Dès lors, comment oeuvrer pour plus de justice sociale ? Comment favoriser l'installation de médecins dans les quartiers prioritaires de la politique de la ville (QPV) ?
M. Christophe Béchu, ministre de la transition écologique et de la cohésion des territoires . - En effet, un désert médical n'est pas forcément une zone peu dense. La réputation de certains quartiers et leur caractère dégradé freinent les installations de médecins, dont le nombre est insuffisant - les mesures gouvernementales tardent à produire leurs effets, compte tenu de la durée des études de médecine.
Il n'y a pas de réponse unique : nous privilégions des solutions adaptées à chaque contexte local. Nous pouvons nous appuyer sur une boîte à outils diversifiée : stages ambulatoires, maisons de santé pluriprofessionnelles (MSP), communautés professionnelles territoriales de santé (CPTS), déploiement de l'exercice coordonné, assistants médicaux, qui permettent aux médecins de soigner 10 % de patients supplémentaires - 5 000 contrats ont déjà été signés.

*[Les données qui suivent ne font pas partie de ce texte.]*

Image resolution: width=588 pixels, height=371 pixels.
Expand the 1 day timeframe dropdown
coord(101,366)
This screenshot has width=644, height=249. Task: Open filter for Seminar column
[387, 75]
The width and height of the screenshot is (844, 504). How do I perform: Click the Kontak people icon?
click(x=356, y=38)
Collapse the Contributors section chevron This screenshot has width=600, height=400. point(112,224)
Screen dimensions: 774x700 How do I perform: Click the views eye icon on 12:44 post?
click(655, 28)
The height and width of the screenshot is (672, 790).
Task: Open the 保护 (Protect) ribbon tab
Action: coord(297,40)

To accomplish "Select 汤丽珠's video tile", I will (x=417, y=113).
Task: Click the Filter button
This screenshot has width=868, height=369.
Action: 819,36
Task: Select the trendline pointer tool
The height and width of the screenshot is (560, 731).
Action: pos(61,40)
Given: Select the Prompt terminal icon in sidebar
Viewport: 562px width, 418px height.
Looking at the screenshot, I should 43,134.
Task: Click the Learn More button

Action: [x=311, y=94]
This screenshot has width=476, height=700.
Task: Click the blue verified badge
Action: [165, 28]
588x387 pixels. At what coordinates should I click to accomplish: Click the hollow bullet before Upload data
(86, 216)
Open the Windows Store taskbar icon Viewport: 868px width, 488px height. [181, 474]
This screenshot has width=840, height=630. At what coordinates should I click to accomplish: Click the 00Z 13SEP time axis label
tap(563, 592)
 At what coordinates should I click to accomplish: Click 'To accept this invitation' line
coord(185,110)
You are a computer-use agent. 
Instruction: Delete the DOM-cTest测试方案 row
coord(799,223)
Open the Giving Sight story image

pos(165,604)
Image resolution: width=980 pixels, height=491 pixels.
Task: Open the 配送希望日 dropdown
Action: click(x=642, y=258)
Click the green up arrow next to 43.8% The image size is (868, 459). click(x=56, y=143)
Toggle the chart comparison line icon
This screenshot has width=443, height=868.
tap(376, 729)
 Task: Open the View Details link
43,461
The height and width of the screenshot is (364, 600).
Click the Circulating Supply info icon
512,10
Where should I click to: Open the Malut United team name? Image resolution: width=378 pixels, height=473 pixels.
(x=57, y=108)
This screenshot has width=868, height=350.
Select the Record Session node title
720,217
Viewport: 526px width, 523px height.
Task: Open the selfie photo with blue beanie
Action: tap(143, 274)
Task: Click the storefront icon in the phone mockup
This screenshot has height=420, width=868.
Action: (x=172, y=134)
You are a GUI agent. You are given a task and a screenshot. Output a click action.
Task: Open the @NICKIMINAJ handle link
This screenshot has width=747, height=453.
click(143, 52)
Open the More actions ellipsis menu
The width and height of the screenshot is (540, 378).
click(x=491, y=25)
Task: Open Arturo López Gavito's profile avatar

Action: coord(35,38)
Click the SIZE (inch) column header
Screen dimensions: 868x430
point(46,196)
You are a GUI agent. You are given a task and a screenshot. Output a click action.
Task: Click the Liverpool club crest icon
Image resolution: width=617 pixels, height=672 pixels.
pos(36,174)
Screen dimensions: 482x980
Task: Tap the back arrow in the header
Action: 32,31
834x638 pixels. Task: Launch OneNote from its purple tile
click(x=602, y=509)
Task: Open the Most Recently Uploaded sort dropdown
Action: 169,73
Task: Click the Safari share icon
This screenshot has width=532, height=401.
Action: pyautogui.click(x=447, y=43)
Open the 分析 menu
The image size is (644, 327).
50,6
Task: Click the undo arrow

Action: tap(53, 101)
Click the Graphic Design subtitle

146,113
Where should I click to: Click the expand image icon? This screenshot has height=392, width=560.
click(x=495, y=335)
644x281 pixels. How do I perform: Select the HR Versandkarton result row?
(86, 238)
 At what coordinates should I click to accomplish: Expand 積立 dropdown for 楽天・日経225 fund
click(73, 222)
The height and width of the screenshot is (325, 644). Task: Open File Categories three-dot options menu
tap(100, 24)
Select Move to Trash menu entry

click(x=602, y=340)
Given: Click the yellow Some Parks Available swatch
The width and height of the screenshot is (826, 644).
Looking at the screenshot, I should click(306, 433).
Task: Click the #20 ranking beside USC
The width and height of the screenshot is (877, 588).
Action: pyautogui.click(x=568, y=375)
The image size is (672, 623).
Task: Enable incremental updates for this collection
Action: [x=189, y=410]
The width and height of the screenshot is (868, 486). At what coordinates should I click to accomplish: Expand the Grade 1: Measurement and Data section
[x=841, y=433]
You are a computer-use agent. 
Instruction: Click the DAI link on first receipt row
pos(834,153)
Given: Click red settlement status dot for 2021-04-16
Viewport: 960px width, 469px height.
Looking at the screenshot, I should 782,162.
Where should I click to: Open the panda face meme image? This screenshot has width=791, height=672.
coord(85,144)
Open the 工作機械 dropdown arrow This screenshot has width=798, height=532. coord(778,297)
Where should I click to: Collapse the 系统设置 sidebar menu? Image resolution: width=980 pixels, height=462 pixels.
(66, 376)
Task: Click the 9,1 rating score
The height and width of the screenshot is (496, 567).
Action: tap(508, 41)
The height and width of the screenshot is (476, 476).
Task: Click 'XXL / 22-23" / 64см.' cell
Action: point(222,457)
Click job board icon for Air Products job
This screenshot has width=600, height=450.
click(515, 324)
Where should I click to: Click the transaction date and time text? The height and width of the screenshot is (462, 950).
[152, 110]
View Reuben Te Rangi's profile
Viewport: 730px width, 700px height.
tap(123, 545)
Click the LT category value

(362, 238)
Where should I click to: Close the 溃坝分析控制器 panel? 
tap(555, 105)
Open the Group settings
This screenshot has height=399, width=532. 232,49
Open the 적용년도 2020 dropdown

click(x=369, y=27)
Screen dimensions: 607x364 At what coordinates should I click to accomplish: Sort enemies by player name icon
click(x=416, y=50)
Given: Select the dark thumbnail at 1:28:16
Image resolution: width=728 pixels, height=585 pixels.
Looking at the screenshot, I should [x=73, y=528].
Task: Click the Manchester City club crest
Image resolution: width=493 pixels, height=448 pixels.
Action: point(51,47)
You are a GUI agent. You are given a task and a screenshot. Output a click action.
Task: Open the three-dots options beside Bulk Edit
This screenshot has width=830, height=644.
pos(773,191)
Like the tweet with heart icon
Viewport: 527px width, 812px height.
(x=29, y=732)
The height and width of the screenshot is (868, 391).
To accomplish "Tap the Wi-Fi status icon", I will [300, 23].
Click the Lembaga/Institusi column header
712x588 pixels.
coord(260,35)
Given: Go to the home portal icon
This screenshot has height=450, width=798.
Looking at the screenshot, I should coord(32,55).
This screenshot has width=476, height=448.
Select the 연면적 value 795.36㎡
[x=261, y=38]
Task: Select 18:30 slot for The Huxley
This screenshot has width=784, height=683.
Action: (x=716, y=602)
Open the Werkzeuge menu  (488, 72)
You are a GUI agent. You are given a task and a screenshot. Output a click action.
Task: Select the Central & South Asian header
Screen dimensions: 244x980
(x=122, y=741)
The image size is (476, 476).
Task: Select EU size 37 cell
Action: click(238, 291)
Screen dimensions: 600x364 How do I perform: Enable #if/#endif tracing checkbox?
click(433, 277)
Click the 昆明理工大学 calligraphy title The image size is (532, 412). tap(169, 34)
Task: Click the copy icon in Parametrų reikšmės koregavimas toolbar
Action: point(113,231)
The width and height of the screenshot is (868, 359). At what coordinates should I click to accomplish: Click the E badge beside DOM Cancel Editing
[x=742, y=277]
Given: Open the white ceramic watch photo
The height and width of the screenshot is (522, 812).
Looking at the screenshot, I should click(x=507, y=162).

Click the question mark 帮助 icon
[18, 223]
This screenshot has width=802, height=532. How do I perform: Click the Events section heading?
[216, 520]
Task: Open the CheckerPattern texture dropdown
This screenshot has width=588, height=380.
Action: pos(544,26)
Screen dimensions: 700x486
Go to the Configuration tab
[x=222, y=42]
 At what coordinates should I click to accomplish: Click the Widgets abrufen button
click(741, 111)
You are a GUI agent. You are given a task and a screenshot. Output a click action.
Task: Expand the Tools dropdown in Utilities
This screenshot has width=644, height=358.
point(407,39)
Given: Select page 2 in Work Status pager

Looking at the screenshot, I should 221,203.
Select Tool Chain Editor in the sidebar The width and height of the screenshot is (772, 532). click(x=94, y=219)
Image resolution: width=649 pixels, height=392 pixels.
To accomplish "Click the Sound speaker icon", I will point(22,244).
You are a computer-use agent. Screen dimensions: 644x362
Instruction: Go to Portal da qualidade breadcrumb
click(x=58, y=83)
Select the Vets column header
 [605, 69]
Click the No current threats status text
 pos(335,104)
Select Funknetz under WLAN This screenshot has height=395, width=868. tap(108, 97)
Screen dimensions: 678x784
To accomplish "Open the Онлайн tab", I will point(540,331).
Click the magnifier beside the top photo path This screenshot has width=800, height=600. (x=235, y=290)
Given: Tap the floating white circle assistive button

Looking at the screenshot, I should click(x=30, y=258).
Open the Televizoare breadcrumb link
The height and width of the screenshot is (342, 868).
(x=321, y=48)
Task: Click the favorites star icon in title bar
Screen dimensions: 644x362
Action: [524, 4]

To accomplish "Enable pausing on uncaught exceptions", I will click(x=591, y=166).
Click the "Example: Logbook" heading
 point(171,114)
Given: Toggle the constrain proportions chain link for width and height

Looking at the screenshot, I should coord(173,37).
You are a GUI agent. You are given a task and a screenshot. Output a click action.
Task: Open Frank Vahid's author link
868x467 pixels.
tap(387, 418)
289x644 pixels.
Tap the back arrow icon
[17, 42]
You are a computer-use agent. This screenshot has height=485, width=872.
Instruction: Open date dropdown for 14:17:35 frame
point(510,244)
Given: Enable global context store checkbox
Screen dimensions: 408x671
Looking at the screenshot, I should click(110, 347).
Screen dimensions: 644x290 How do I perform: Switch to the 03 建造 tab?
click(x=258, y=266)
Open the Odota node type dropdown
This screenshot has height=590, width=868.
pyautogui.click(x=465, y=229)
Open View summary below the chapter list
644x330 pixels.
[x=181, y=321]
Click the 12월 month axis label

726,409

Le recrutement de médecins étrangers et la concertation locale figurent aussi parmi les solutions.
Droits des salariés des Ésat
M. Claude Kern . - Les établissements et service d'aide par le travail (Ésat) accueillent 120 000 personnes en situation de handicap. Dans la continuité du plan de transformation des Ésat, la loi Plein emploi de décembre 2023 aligne leurs droits avec ceux des salariés, via l'accès aux titres-restaurant et aux chèques vacances ou l'augmentation de leur rémunération directe à hauteur de 15 % du Smic, entre autres.
Mais la situation financière des Ésat demeure complexe : 27,5 % d'entre eux sont en déficit, 31 % sont à l'équilibre ou excédentaires de moins de 50 000 euros. Avec le financement des nouveaux droits, la majorité des Ésat risque d'être déficitaire.
Or ils jouent un rôle primordial : le soutien de l'État est donc essentiel. Quelles actions le Gouvernement compte-t-il mettre en oeuvre ?
M. Christophe Béchu, ministre de la transition écologique et de la cohésion des territoires . - Merci d'attirer notre attention sur les Ésat, car nous devons collectivement trouver des solutions pour davantage aider les personnes qui y travaillent : celles-ci doivent disposer des mêmes droits que les salariés, conformément aux propos tenus par le Président de la République lors de la Conférence nationale du handicap.
La loi Plein emploi y pourvoit. L'obligation préalable d'orientation pour le couplage entre travail à temps partiel en Ésat et en milieu ordinaire disparaîtra. La rémunération des travailleurs en Ésat ne dépendra plus du complément de l'allocation aux adultes handicapés (AAH), mais des établissements.
Le modèle économique des Ésat repose actuellement sur des produits tirés de leur activité, une dotation sociale versée par les agences régionales de santé (ARS) et un complément versé par l'État. Le Gouvernement informera le Parlement des suites qu'il compte donner au rapport que l'inspection générale des affaires sociales (Igas) publiera sur le sujet d'ici quelques jours.